Friday, June 7, 2013

What's the Bundesbank counterfactual?

Neil Irwin describes Axel Weber as looking like Tony Soprano
Image source

On May 10, 2010, the ECB announced that it would buy peripheral sovereign debt, ostensibly to "restore an appropriate monetary policy transmission mechanism" but also to address the debt crises in Greece, Portugal, and Ireland. Axel Weber (then-president of the Bundesbank and, therefore, member of the ECB Governing Council) was strongly opposed to the program. The following occurred prior to the announcement but after the decision.
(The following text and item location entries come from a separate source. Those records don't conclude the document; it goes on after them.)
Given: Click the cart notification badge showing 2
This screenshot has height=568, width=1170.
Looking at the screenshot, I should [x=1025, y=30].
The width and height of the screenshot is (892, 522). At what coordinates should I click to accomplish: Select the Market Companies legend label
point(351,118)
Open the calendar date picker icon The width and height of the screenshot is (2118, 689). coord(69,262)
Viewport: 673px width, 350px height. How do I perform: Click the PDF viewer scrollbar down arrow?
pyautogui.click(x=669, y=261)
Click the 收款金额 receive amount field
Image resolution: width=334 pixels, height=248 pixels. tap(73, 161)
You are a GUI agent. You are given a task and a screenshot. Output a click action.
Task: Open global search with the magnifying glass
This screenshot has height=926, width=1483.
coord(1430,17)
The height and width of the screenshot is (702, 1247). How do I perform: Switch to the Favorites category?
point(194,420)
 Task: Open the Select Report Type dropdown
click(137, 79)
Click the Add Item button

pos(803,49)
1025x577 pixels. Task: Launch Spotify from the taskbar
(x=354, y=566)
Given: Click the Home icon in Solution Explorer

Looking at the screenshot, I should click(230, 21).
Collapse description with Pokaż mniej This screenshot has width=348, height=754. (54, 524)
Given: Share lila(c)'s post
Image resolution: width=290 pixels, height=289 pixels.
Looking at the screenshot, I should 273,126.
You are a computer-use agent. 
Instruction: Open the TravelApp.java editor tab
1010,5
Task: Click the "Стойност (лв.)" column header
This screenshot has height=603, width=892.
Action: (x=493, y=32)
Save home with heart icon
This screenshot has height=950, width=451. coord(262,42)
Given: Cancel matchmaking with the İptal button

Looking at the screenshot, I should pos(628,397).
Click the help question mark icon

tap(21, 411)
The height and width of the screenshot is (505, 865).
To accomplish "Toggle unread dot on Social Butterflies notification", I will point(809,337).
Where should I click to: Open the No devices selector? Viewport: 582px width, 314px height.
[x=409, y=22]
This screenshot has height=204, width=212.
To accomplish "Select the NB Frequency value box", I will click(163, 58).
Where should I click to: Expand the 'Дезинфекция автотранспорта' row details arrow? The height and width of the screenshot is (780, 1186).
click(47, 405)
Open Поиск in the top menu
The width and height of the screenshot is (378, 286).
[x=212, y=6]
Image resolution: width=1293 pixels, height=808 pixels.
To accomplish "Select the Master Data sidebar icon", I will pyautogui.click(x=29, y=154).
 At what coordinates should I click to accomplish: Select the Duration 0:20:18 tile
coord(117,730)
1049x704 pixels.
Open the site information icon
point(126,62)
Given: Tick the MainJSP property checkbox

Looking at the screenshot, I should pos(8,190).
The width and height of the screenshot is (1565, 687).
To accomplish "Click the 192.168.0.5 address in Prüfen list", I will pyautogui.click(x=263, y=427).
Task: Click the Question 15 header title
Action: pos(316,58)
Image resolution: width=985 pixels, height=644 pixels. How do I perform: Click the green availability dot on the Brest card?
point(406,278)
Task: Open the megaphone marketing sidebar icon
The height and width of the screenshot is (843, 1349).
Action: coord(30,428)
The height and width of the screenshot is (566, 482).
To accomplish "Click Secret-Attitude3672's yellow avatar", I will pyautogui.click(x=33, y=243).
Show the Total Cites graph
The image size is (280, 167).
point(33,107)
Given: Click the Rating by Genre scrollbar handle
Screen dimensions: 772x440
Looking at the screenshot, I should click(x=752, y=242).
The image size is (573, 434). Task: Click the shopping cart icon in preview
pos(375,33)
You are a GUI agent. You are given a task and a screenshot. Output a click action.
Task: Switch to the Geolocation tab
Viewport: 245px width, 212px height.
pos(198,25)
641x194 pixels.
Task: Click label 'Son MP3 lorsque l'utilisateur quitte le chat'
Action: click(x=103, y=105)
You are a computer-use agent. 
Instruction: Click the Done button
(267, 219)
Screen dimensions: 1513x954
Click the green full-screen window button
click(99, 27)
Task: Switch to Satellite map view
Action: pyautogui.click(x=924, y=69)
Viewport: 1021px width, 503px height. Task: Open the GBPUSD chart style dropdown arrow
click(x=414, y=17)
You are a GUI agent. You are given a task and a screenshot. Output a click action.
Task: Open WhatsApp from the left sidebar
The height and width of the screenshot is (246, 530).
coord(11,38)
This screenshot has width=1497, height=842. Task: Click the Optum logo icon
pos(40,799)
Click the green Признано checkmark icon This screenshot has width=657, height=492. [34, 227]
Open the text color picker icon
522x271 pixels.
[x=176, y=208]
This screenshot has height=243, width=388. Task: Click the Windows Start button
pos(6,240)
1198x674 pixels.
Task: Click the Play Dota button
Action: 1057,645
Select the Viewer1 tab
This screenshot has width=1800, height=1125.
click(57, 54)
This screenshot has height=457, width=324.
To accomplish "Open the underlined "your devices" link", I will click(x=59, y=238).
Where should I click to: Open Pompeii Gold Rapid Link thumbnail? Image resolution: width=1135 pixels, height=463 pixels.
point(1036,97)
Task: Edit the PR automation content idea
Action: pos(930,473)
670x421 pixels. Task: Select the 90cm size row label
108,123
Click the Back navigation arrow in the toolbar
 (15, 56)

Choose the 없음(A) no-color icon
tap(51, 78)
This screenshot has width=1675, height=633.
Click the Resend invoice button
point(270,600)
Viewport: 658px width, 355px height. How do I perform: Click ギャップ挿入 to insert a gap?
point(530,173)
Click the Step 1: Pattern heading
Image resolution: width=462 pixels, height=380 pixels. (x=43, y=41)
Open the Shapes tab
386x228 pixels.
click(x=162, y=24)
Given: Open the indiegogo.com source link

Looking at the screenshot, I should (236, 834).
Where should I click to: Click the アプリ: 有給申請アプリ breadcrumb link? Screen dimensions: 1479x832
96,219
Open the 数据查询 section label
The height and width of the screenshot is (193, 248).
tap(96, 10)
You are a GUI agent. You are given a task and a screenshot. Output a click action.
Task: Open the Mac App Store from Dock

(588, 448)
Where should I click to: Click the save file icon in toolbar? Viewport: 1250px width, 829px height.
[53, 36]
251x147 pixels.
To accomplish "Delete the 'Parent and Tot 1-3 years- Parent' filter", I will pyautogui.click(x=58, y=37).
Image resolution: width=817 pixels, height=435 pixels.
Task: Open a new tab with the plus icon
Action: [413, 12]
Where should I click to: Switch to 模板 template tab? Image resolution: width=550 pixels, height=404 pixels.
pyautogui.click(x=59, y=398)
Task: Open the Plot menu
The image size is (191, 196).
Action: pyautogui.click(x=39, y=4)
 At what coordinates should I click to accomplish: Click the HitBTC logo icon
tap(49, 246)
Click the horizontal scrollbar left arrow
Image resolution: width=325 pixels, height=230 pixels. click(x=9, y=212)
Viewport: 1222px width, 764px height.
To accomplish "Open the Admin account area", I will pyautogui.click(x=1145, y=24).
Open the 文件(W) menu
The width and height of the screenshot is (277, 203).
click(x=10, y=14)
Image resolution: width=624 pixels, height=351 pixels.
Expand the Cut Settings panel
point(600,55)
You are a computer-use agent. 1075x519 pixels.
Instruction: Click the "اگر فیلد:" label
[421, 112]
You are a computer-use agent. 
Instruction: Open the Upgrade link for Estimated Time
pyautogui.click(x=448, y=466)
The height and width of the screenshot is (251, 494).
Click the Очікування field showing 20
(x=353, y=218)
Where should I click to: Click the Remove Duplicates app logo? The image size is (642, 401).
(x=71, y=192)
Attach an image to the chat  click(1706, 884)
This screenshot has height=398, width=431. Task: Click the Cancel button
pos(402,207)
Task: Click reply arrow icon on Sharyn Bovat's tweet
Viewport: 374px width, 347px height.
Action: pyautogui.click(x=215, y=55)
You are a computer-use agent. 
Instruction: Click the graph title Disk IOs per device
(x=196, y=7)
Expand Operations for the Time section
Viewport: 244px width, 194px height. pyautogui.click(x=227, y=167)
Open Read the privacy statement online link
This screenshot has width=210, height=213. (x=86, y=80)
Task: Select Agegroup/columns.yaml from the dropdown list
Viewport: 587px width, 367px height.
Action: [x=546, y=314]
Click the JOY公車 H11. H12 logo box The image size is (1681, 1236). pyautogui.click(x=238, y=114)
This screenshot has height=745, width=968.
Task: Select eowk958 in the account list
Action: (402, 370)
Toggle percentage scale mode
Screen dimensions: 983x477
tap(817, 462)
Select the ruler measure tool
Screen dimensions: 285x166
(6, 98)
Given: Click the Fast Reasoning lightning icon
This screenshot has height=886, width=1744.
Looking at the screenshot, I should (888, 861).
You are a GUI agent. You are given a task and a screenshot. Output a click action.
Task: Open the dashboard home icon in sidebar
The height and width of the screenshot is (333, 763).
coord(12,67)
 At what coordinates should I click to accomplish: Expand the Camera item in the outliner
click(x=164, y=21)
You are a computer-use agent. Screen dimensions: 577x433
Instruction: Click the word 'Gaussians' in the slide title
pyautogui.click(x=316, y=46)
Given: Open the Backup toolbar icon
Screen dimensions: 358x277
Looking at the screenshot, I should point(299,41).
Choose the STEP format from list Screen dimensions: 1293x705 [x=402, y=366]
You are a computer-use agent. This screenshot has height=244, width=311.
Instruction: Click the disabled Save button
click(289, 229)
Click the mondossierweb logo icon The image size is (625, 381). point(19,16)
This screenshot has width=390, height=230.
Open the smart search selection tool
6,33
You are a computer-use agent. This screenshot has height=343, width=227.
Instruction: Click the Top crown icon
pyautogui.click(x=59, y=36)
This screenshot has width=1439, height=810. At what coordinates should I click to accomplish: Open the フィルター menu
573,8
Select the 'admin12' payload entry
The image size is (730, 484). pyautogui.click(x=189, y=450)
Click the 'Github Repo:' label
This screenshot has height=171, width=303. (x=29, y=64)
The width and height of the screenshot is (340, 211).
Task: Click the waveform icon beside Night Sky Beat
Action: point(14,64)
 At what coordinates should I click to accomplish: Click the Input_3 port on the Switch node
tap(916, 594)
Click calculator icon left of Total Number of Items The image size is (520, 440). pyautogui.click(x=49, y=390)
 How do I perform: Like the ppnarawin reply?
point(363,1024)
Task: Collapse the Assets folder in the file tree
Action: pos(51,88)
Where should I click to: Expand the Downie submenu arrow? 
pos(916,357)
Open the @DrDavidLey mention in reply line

Shortly after the Governing Council meeting Sunday evening, Weber convened a conference call of the Bundesbank Executive Board. . . . Officially he wasn't supposed to tell anyone of what the Governing Council had just decided, but this was so momentous that he posed a quite serious question to the board members: Should we do it? Should the Bundesbank follow its marching orders from the ECB and buy billions of euros' worth of Greek and Portugese bonds, violating its long-cherished principle of not using the printing press to fund governments? . . .

Staring at that precipice, the Bundesbank concluded it was better to hold its nose and violate orthodoxy than to unleash such dangerous consequences.

This jarring revelation is from page 231 of Neil Irwin's book, The Alchemists, which I have very much enjoyed.


  1. I enjoyed that book as well. Although I did think it went a bit light on the ECB and Bundesbank to be absolutely honest ...

  2. I agree with that. In general, I felt like it was excellent storytelling, but he didn't do much critical analysis of the central bankers' decisions. But it was a very fun read.